The excellent wettability contributes to the formation of mechanical interlocking morphologies at the interface as well as to the reduction of the internal defects in the composite for enhancing the mechanical properties of the fiber-reinforced composites. Herein, a facile and effective electrostatic method is proposed, where a small proportion of negative charges are merely sprayed on the fiber surface to modulate wettability. The results revealed that negatively charged fibers exhibit superior wettability for resin. Furthermore, the interfacial shear strength (IFSS) of the electrostatically treated T800H carbon fiber (T800H-ES)-based composite is 29.9% higher than that of the untreated-fiber composites. The improvement in interfacial properties is mainly ascribed to the formation of mechanical interlocking induced by surface charge-triggered Cassie-Baxter (CB) to Wenzel (WZ) transition of a liquid resin on the fiber surface, as verified by molecular dynamics (MD) simulations of carbon fiber–resin interfacial wetting.

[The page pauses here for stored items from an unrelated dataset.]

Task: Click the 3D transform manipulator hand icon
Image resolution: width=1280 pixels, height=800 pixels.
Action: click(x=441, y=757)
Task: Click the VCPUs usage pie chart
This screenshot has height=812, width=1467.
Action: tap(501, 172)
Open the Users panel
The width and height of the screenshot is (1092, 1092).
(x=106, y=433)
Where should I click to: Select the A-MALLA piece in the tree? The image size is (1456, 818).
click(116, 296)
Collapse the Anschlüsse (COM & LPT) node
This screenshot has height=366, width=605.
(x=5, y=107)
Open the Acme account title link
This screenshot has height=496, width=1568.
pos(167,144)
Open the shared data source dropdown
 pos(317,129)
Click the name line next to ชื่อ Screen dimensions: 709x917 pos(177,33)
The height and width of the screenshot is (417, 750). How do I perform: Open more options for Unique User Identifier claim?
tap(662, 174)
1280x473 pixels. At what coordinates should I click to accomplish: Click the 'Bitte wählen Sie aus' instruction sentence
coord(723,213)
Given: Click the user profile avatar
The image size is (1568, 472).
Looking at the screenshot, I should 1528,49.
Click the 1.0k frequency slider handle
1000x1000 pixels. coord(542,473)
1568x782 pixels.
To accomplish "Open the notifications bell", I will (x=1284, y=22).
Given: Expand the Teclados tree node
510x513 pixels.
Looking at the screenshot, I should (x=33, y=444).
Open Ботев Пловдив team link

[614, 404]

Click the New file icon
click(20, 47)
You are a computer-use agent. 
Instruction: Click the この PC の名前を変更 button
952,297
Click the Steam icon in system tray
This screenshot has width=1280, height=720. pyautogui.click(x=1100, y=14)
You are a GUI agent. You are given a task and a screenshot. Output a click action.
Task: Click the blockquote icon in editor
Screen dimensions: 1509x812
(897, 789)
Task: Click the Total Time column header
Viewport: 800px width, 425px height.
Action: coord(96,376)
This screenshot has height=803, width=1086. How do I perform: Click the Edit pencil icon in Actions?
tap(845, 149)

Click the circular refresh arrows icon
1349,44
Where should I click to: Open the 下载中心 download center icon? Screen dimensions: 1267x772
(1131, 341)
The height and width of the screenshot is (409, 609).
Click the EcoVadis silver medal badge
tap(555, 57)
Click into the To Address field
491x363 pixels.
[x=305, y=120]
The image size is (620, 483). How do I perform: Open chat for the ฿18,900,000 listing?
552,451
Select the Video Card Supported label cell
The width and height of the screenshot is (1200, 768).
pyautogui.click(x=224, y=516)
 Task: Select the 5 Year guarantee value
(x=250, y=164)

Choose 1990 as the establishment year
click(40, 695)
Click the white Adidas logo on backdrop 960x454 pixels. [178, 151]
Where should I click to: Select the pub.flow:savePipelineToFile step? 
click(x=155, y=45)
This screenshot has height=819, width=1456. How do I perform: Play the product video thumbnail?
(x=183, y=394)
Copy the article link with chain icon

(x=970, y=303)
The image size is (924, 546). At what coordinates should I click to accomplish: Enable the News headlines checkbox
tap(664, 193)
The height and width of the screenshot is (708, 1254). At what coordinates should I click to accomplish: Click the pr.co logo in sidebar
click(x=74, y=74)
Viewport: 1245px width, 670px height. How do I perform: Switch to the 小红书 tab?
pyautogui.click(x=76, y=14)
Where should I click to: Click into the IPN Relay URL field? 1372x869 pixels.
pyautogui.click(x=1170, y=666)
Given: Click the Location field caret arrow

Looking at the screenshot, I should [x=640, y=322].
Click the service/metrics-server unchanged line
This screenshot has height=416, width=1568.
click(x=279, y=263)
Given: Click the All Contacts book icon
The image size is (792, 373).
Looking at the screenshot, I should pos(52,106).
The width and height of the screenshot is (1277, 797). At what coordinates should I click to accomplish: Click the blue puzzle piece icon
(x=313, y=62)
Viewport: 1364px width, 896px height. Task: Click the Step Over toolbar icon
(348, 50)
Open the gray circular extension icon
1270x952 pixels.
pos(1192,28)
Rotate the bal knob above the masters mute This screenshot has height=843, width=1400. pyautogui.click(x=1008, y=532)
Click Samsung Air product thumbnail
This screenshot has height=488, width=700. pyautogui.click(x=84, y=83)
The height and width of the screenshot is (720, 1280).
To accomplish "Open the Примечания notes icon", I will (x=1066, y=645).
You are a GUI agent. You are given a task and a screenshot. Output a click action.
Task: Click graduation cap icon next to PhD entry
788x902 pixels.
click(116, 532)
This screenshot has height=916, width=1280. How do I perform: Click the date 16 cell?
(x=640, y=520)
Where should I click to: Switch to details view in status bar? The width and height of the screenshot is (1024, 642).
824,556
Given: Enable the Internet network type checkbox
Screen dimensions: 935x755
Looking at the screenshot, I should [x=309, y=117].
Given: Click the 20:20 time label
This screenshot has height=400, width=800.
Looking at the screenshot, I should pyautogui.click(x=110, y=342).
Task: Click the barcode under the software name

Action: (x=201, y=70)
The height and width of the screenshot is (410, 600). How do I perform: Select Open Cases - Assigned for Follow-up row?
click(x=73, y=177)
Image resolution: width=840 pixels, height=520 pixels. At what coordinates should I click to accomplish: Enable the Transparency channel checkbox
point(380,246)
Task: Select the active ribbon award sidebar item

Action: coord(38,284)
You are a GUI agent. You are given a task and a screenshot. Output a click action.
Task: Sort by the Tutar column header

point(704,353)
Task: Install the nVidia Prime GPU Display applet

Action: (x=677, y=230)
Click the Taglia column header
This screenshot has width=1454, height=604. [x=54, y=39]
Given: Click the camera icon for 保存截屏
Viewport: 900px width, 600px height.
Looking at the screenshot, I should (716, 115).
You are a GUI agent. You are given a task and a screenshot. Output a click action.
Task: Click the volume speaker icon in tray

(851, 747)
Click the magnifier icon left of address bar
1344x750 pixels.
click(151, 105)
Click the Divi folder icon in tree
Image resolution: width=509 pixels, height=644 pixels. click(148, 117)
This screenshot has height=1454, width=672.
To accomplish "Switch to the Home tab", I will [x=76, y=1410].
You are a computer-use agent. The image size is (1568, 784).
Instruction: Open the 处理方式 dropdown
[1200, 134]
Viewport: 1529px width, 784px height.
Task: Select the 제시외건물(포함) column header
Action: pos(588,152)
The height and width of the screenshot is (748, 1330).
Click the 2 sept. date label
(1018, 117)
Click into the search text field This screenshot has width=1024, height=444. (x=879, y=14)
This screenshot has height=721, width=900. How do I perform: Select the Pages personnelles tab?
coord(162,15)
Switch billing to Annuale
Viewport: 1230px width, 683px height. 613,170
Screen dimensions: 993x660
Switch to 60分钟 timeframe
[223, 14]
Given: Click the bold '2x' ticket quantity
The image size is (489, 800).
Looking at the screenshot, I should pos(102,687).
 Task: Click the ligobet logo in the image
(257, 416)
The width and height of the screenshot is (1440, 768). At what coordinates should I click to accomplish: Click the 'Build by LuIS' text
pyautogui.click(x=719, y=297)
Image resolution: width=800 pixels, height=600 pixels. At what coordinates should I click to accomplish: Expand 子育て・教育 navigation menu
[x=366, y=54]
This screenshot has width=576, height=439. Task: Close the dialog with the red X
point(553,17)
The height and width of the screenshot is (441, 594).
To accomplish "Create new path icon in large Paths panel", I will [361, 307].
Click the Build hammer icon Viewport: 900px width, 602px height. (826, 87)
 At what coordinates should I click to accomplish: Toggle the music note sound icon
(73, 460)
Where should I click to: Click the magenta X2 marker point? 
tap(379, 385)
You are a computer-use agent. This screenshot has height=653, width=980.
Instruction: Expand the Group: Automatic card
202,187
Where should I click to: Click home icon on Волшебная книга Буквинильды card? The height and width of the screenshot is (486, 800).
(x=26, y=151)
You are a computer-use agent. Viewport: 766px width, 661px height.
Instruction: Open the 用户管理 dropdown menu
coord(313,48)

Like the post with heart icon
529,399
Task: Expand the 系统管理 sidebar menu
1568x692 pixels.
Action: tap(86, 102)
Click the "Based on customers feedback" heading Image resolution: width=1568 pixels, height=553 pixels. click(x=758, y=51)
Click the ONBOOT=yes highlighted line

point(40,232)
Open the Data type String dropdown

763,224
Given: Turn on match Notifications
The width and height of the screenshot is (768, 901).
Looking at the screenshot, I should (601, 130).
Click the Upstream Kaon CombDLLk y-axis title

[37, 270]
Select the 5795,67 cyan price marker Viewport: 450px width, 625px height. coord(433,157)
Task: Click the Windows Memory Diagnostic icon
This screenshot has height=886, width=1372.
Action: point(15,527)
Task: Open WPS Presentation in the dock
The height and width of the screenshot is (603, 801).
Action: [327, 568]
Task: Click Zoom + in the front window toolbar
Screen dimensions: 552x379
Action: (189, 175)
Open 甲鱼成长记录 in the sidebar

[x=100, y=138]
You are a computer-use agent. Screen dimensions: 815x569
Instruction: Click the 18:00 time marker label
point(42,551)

In addition, T800H-ES based composite has a 41.2% increase in tensile strength, a 22.5% increase in interlaminar shear strength (ILSS), and a 100.5% increase in fracture energy compared to as-received composite. These increases were mainly attributed to the improved interfacial adhesion and the reduction in internal composite defects. Consequently, this study reveals that the electrostatic charge-assisted wetting method is a green, cost-effective, and promising method for preparing composites with outstanding interfacial characteristics and mechanical properties.